**Work instructions**
1 – Rewrite the paragraph of the Mooncraft Shiden text that begins "The car is currently used by" as a short bulleted list, keeping its main facts.
2 – According to the Mooncraft Shiden text, in what event did the original Shiden debut?

The Mooncraft Shiden (also known as 紫電, SHI-DEN or MC/RT-16) is a Japanese Super GT GT300 class prototype race car. The Shiden is a joint venture with a body designed by the Japanese automotive design company Mooncraft (:ja: ムーンクラフト) and produced by the American racing car manufacturer Riley Technologies.

The car is currently used by the Honda-based team Cars Tokai Dream28. In the 2011 season, the team changed their name to Eva Racing as part of a collaboration with the Evangelion franchise, along with painting the Shiden to match the Eva-01.

History

Shiden 77 (1977)
The original Shiden, known as Moon Craft 紫電 Shiden 77 Coupé (or simply "紫電77") debuted in the 500 km 1977 Fuji Grand Champion Series.

Shiden MC/RT-16 (2006)

**Records supplied**
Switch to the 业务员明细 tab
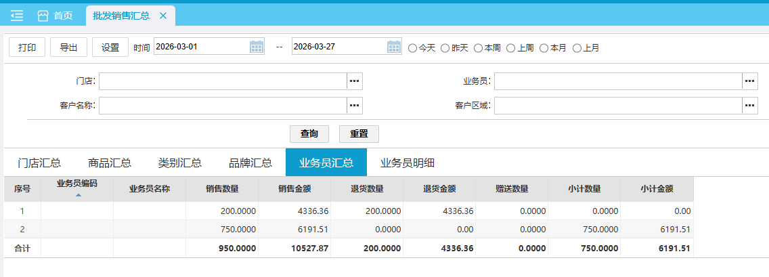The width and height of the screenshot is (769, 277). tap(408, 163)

--

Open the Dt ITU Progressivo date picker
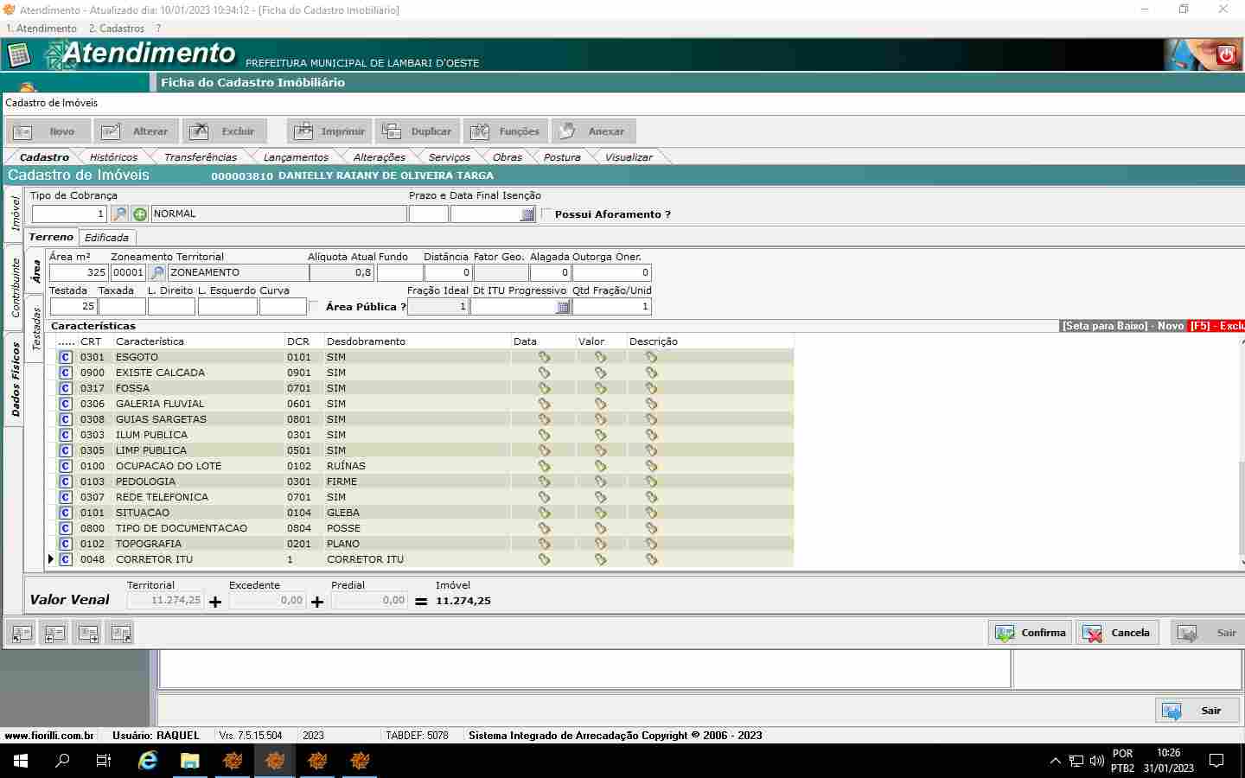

**Responses per task**
1 –
- The Honda-based team Cars Tokai Dream28 currently uses the car.
- In the 2011 season, the team renamed itself Eva Racing as part of a collaboration with the Evangelion franchise.
- The Shiden was painted to match the Eva-01.

2 – The 500 km 1977 Fuji Grand Champion Series.